== Directions ==
Swap "each target" for "each item" throughout the records below, and keep every other part of them unchanged.

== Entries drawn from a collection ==

━━━━

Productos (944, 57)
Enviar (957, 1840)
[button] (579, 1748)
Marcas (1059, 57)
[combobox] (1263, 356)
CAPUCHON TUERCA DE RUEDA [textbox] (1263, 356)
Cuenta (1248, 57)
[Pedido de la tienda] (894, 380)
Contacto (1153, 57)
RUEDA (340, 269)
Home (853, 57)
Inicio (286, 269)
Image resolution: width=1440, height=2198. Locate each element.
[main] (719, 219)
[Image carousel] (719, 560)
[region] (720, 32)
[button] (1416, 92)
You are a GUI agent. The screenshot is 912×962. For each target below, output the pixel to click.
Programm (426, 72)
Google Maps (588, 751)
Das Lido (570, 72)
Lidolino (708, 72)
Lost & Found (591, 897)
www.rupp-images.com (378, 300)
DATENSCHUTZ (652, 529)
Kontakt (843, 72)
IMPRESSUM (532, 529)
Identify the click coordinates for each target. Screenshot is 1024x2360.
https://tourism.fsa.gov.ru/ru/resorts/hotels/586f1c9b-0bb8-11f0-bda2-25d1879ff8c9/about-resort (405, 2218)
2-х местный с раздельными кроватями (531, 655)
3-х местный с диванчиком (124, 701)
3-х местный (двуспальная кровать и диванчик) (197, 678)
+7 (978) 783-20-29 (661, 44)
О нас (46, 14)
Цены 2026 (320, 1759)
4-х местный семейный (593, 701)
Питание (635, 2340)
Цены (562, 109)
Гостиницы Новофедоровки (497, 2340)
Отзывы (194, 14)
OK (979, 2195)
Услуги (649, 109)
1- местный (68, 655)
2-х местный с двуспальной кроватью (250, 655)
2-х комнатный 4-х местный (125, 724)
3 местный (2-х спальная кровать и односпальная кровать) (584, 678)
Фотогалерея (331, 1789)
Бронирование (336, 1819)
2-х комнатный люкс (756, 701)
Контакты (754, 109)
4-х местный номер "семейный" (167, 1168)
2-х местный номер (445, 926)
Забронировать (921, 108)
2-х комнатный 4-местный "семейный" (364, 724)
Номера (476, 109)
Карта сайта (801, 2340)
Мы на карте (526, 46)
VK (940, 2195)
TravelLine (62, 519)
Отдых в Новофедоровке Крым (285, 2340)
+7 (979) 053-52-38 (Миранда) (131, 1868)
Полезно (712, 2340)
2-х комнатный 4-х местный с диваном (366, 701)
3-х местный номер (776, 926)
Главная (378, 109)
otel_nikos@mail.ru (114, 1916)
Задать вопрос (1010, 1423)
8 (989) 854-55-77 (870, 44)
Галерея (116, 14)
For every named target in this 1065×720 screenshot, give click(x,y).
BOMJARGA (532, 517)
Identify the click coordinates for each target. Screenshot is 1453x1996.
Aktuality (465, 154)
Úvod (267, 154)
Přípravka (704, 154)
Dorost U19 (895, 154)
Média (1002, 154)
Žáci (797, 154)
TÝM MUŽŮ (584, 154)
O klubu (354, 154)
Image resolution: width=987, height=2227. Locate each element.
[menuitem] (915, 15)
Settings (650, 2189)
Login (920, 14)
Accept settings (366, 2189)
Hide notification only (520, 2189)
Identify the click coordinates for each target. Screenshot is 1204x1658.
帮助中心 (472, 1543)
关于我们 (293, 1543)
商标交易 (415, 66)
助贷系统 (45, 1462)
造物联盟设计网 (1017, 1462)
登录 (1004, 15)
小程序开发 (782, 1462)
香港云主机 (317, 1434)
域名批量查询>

━━━━

== Final result ==
Productos (944, 57)
Enviar (957, 1840)
[button] (579, 1748)
Marcas (1059, 57)
[combobox] (1263, 356)
CAPUCHON TUERCA DE RUEDA [textbox] (1263, 356)
Cuenta (1248, 57)
[Pedido de la tienda] (894, 380)
Contacto (1153, 57)
RUEDA (340, 269)
Home (853, 57)
Inicio (286, 269)
Image resolution: width=1440, height=2198. Locate each element.
[main] (719, 219)
[Image carousel] (719, 560)
[region] (720, 32)
[button] (1416, 92)
You are a GUI agent. The screenshot is 912×962. For each item below, output the pixel to click.
Programm (426, 72)
Google Maps (588, 751)
Das Lido (570, 72)
Lidolino (708, 72)
Lost & Found (591, 897)
www.rupp-images.com (378, 300)
DATENSCHUTZ (652, 529)
Kontakt (843, 72)
IMPRESSUM (532, 529)
Identify the click coordinates for each item. Screenshot is 1024x2360.
https://tourism.fsa.gov.ru/ru/resorts/hotels/586f1c9b-0bb8-11f0-bda2-25d1879ff8c9/about-resort (405, 2218)
2-х местный с раздельными кроватями (531, 655)
3-х местный с диванчиком (124, 701)
3-х местный (двуспальная кровать и диванчик) (197, 678)
+7 (978) 783-20-29 (661, 44)
О нас (46, 14)
Цены 2026 (320, 1759)
4-х местный семейный (593, 701)
Питание (635, 2340)
Цены (562, 109)
Гостиницы Новофедоровки (497, 2340)
Отзывы (194, 14)
OK (979, 2195)
Услуги (649, 109)
1- местный (68, 655)
2-х местный с двуспальной кроватью (250, 655)
2-х комнатный 4-х местный (125, 724)
3 местный (2-х спальная кровать и односпальная кровать) (584, 678)
Фотогалерея (331, 1789)
Бронирование (336, 1819)
2-х комнатный люкс (756, 701)
Контакты (754, 109)
4-х местный номер "семейный" (167, 1168)
2-х местный номер (445, 926)
Забронировать (921, 108)
2-х комнатный 4-местный "семейный" (364, 724)
Номера (476, 109)
Карта сайта (801, 2340)
Мы на карте (526, 46)
VK (940, 2195)
TravelLine (62, 519)
Отдых в Новофедоровке Крым (285, 2340)
+7 (979) 053-52-38 (Миранда) (131, 1868)
Полезно (712, 2340)
2-х комнатный 4-х местный с диваном (366, 701)
3-х местный номер (776, 926)
Главная (378, 109)
otel_nikos@mail.ru (114, 1916)
Задать вопрос (1010, 1423)
8 (989) 854-55-77 (870, 44)
Галерея (116, 14)
For every named target in this 1065×720 screenshot, give click(x,y).
BOMJARGA (532, 517)
Identify the click coordinates for each item. Screenshot is 1453x1996.
Aktuality (465, 154)
Úvod (267, 154)
Přípravka (704, 154)
Dorost U19 (895, 154)
Média (1002, 154)
Žáci (797, 154)
TÝM MUŽŮ (584, 154)
O klubu (354, 154)
Image resolution: width=987, height=2227. Locate each element.
[menuitem] (915, 15)
Settings (650, 2189)
Login (920, 14)
Accept settings (366, 2189)
Hide notification only (520, 2189)
Identify the click coordinates for each item. Screenshot is 1204x1658.
帮助中心 (472, 1543)
关于我们 (293, 1543)
商标交易 (415, 66)
助贷系统 (45, 1462)
造物联盟设计网 (1017, 1462)
登录 (1004, 15)
小程序开发 (782, 1462)
香港云主机 (317, 1434)
域名批量查询>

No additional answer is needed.